- [AIM OF THE TASK]: The required output is a single number: how many lines of the material contain the string "computer".

====== INPUT FOR THIS TASK

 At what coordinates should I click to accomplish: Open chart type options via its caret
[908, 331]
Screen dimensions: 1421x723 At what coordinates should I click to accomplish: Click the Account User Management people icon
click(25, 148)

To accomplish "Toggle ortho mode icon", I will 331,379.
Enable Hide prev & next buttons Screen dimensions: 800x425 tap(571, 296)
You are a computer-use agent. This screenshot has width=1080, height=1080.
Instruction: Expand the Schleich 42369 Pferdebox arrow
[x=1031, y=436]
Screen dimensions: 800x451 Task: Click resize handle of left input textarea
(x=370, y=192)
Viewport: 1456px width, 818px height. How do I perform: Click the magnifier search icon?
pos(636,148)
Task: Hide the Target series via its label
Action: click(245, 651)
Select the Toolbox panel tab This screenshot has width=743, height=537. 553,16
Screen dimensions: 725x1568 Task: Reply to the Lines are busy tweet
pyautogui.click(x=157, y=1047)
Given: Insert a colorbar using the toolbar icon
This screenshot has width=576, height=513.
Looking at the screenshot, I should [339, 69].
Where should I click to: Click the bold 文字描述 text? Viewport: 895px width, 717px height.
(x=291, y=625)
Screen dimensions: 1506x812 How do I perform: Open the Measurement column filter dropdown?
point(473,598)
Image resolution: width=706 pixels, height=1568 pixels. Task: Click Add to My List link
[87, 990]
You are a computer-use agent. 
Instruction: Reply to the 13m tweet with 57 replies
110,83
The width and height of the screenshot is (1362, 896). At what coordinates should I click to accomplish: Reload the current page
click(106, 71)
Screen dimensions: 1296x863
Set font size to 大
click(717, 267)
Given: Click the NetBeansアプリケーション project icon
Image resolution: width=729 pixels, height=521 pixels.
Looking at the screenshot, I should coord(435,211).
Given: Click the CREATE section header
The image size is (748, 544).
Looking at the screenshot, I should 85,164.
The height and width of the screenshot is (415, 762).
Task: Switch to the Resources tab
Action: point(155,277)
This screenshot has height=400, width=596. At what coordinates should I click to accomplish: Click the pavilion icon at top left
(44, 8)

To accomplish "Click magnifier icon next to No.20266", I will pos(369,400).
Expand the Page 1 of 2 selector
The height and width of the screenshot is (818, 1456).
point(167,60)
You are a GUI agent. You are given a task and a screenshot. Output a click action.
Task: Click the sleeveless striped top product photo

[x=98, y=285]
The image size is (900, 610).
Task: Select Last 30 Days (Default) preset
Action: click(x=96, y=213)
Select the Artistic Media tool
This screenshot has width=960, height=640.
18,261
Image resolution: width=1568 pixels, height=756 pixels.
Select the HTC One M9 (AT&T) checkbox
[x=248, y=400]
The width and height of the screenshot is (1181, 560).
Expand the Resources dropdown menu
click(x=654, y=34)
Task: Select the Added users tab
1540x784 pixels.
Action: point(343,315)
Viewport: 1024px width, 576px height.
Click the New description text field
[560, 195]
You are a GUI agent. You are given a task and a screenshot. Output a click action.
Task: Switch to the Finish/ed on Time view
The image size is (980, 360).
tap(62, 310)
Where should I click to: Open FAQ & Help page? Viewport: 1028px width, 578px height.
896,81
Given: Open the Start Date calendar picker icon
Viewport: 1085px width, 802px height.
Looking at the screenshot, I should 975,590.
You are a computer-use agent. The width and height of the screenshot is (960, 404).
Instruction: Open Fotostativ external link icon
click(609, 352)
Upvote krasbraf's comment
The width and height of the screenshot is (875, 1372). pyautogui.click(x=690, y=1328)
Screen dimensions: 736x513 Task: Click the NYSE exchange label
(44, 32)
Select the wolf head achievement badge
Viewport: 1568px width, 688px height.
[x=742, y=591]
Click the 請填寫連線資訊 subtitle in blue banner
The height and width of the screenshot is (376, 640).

============

- [RESPONSE BOX]: 3